- **PROBLEM DETAILS**
Find the "Given: Click the Cardexil legend color dot" line in the records below and repeat it and every later line exactly, up to the last; do not include pictures.

Segment Start: PROVIDED RECORDS

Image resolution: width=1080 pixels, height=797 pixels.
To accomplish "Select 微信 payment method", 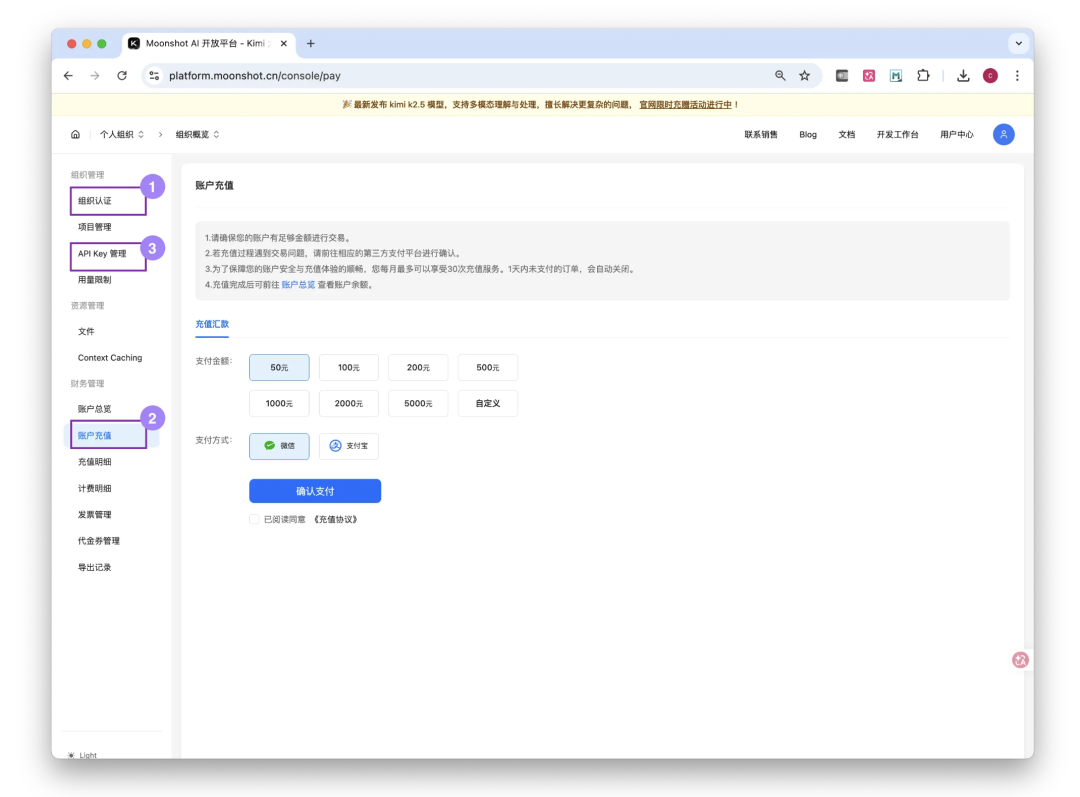I will click(x=279, y=446).
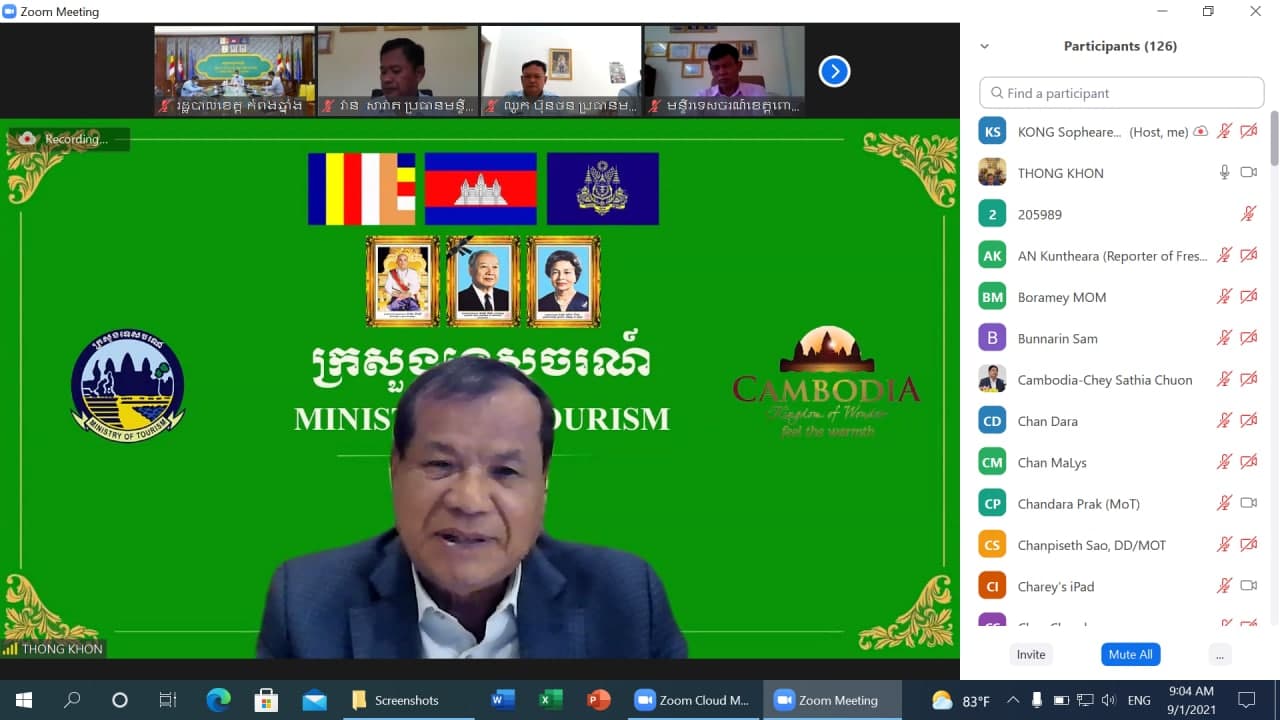Screen dimensions: 1280x720
Task: Click muted mic icon for Boramey MOM
Action: (1224, 297)
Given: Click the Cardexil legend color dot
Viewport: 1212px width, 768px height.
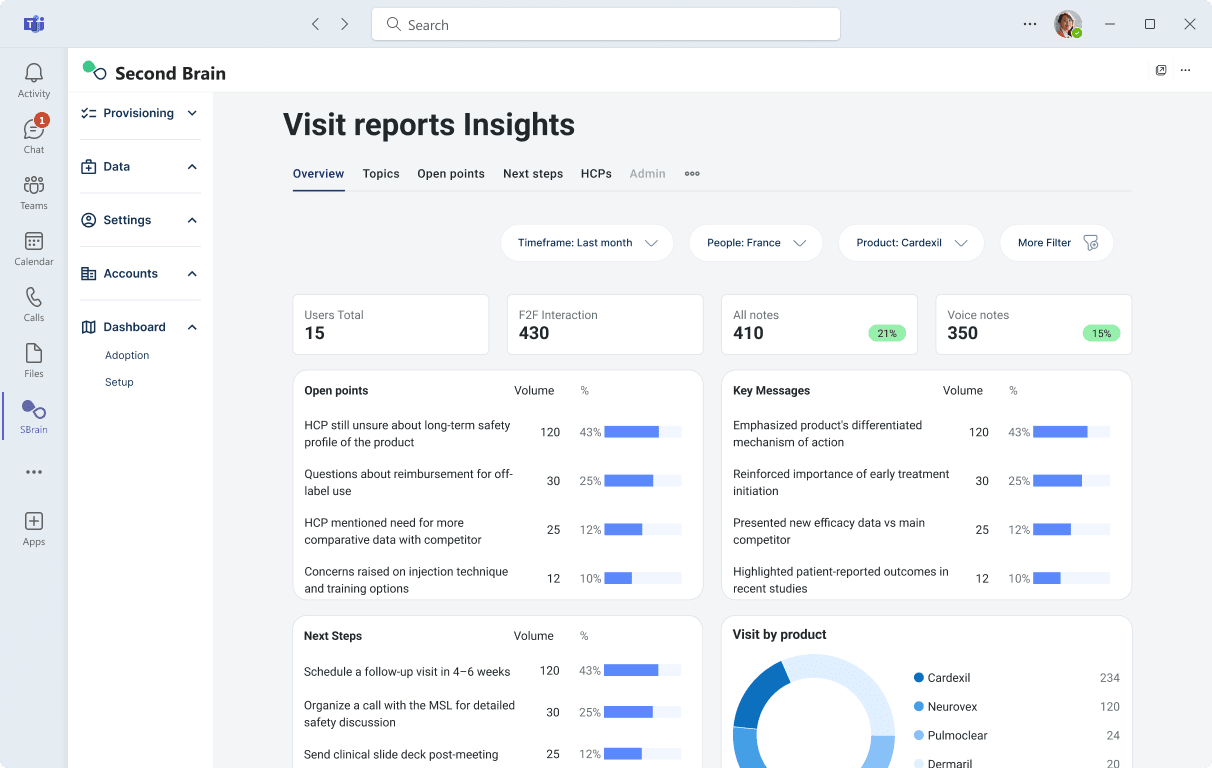Looking at the screenshot, I should click(x=919, y=678).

Segment End: PROVIDED RECORDS

- **RESPONSE**
Given: Click the Cardexil legend color dot
Viewport: 1212px width, 768px height.
Looking at the screenshot, I should click(x=919, y=678).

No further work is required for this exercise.